Along the way to this obvious centerpiece, there are side quests, most of which involve Protagonist getting mixed up with a ruthless Russian arms dealer named Sator (played deliciously by Kenneth Branagh) and his abusive marriage to Kat (Elizabeth Debicki). Like many Nolan movies but much worse here, Nolan uses emotions (“love,” “anger,” “despair”) as mere prods, explaining why this characters goes here or that goes there without setup, evolution, or chemistry. “Love” or “anger” between characters are simply states of matter, things that exist, like trees or oxygen masks.

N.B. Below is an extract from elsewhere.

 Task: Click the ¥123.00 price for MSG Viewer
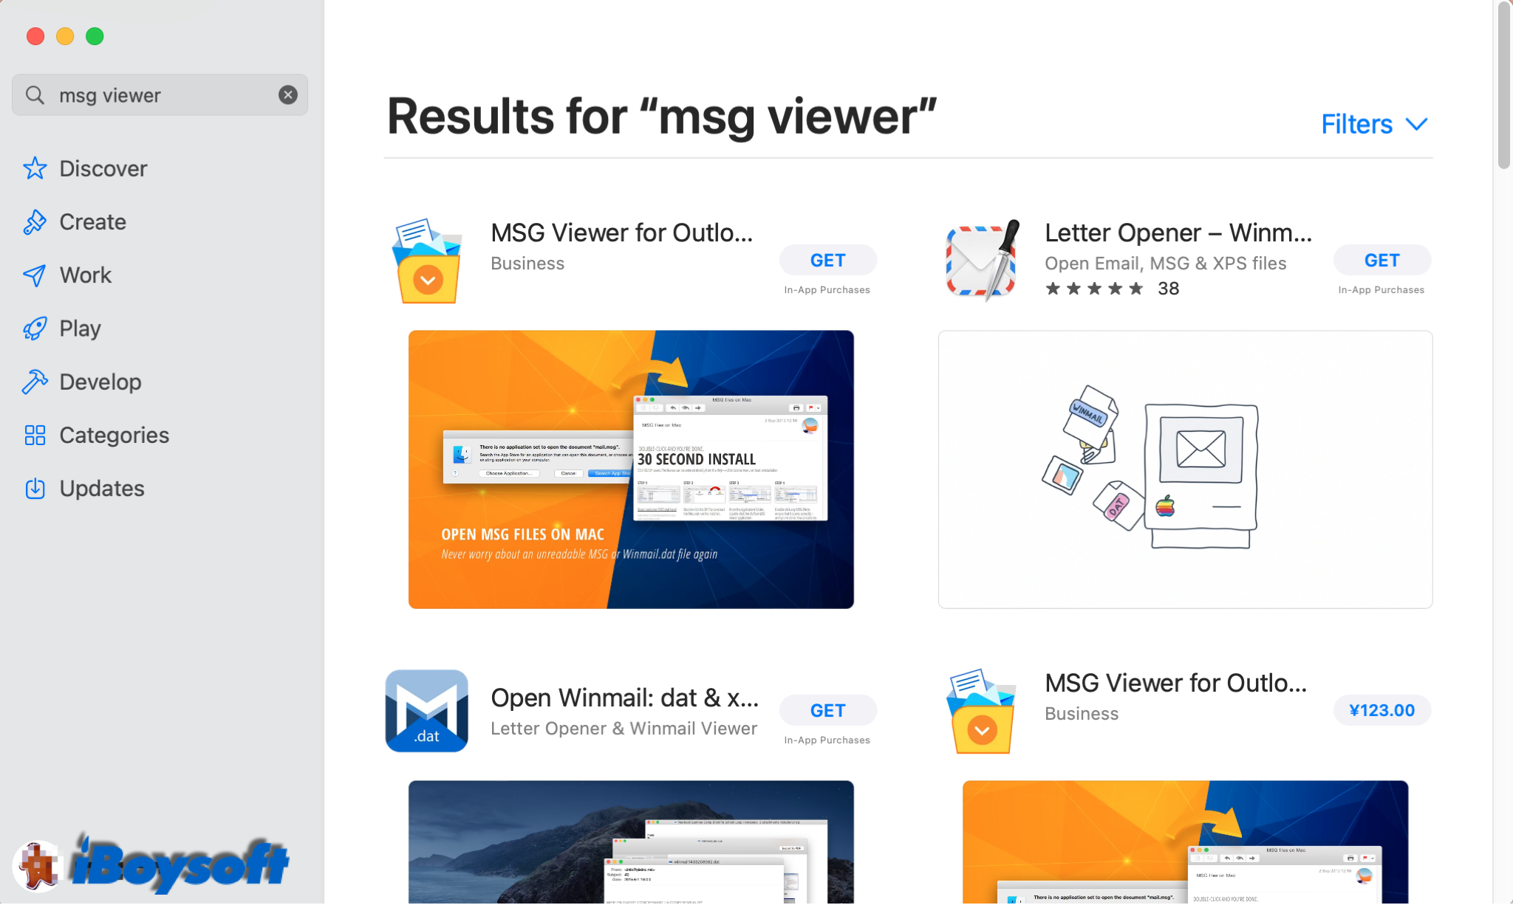1381,710
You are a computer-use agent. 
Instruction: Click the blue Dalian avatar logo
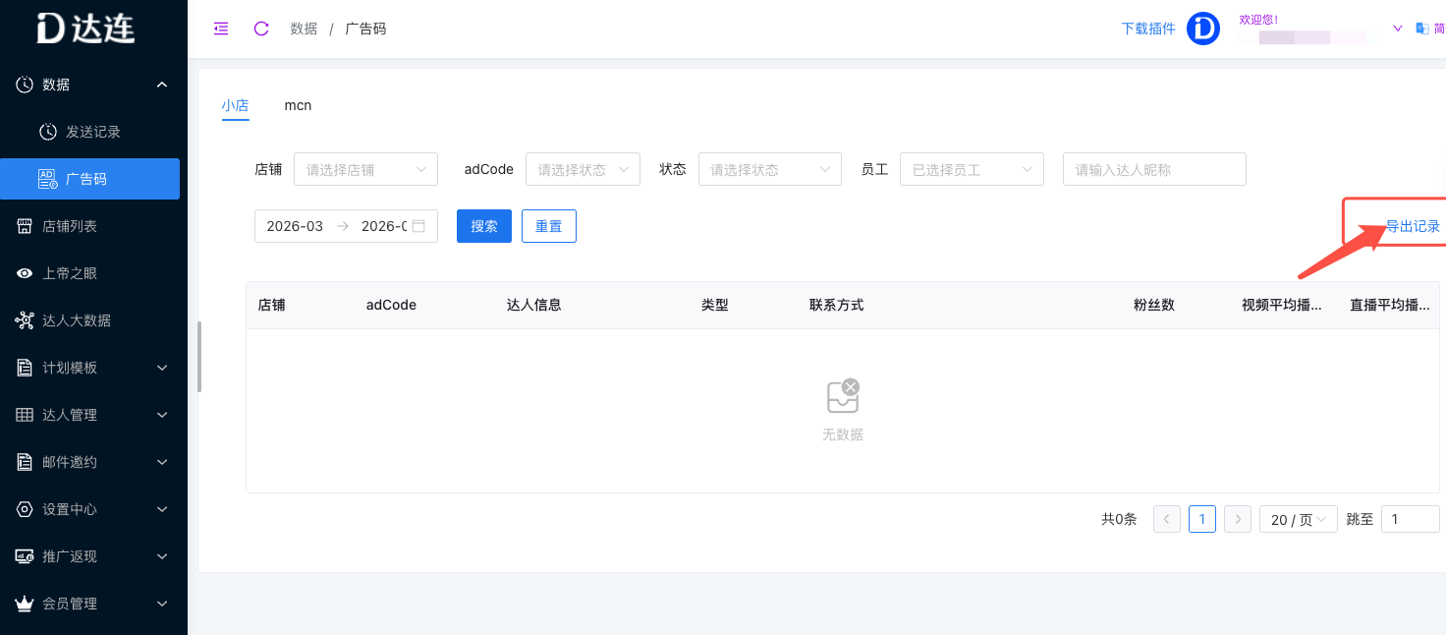click(x=1202, y=29)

One side quest involves a yacht traveling through the Alps. Another involves John David Washington and Robert Pattinson crashing a 747 into a “free port.” That’s where rich people store expensive art as assets in technically stateless warehouses to keep from paying duties on them (these are real things, and if you want to know more about them I would suggest the book Moneyland). They’re crashing the plane into the free port to trigger the fire-prevention system, which floods the free port’s storage areas (but not its corridors, importantly!) with fire-dousing (but, importantly, unbreathable) halide gas. In order to get away with crashing this 747 into the free port to trigger the alarm and set off the gas, they first have to sneak onto the plane and blow out the rear and dump pallets of gold bars onto the runway. Then, once the gold is on the runway and the plane hits the free port and the alarm triggers the gas…
Honestly, I’m not sure what they were supposed to do after that. Michael Caine showed up at one point and I literally don’t remember who his character was or what he said or why he was there. Almost the entire running time of Tenet consists of characters trying to talk their way around the central paradox of time travel — the grandfather paradox, as Pattinson’s character explains it. Rian Johnson wisely waved this away in Looper — “you really want to get into this? we’d be here all day, making diagrams with straws!” — but Nolan instead has his characters repeatedly try to logic their way through the illogical, using nonsense and cryptitudes. It’s as tedious as it is thankless, or at least the part you can actually understand between the boomy score and explosions is.
All in all, I highly recommend Tenet as a cure for election and post-election anxiety. I left the auditorium feeling like I’d once again re-entered a sane and ordered universe, where time moves linearly and people often speak in lucid sentences. Tenet, surely one of the most incomprehensible big-budget movies ever filmed, even more than being a sumptuous visual feast, has a way of making one yearn for the relative sanity of Election Day politics. I needed that.